- [Task set]:
[1] From the scraping tips, list the benefits the first method claims for switching from the browser to plain http requests.
[2] Answer from the scraping tips:
(a) What may you need to reverse engineer on sites with a serious anti-spam guard?
(b) Which tools does the second method name for checking which http requests are unnecessary?
(c) Which zenno feature is used to block domains?
[3] Please quote the scraping tips word for word, starting with "1. Stop using" and going on through "complex/ obfuscated javascripts.".

- [Given text]:

- - - -

1. Stop using the browser and use only http requests and emulate only those that you need (excluding the adverts, images, css etc). This will drastically reduce the bandwidth consumption, increase the speed of your bots, allow you to run the template on 100x more simultaneous threads on the same hardware config. However, on sites that have serious anti-spam guard, you will also need to emulate the tracking/ fingerprinting requests and this could be a real pain because at some point you might need to reverse engineer some complex/ obfuscated javascripts.

2. This is more like a hybrid solution: you continue to use the browser but you check what http requests are not necessary (with fiddler or in the traffic tab of PM). You block the domains in zenno (use content policy block) from which un-necessary things are being downloaded (example: the domain from which the ads are serverd; the domain from which the images are served, which is usually a cloud storage etc). You can also block the domains/ URLs from which different javascripts are being sent to your website (this is useful when you don't want your browser to execute different javascripts and save processing resources; however, not executing the javascripts related to tracking/ fingerprinting will most certainly raise a red flag). After you finish blocking all the domains that are not necessary in your template, check how your task on that specific website works. Some websites might throw capchas or block your activity if too many things are blocked.

- - - -

- [Given material]:
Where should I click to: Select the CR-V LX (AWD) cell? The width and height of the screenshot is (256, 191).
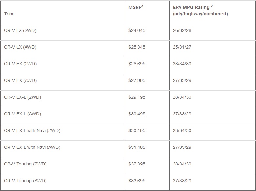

- - - -

- [Answers by task]:
[1]
- Drastically reduces bandwidth consumption
- Increases the speed of your bots
- Lets you run the template on 100x more simultaneous threads on the same hardware config

[2]
(a) Complex or obfuscated javascripts.
(b) Fiddler, or the traffic tab of PM.
(c) Content policy block.

[3]
1. Stop using the browser and use only http requests and emulate only those that you need (excluding the adverts, images, css etc). This will drastically reduce the bandwidth consumption, increase the speed of your bots, allow you to run the template on 100x more simultaneous threads on the same hardware config. However, on sites that have serious anti-spam guard, you will also need to emulate the tracking/ fingerprinting requests and this could be a real pain because at some point you might need to reverse engineer some complex/ obfuscated javascripts.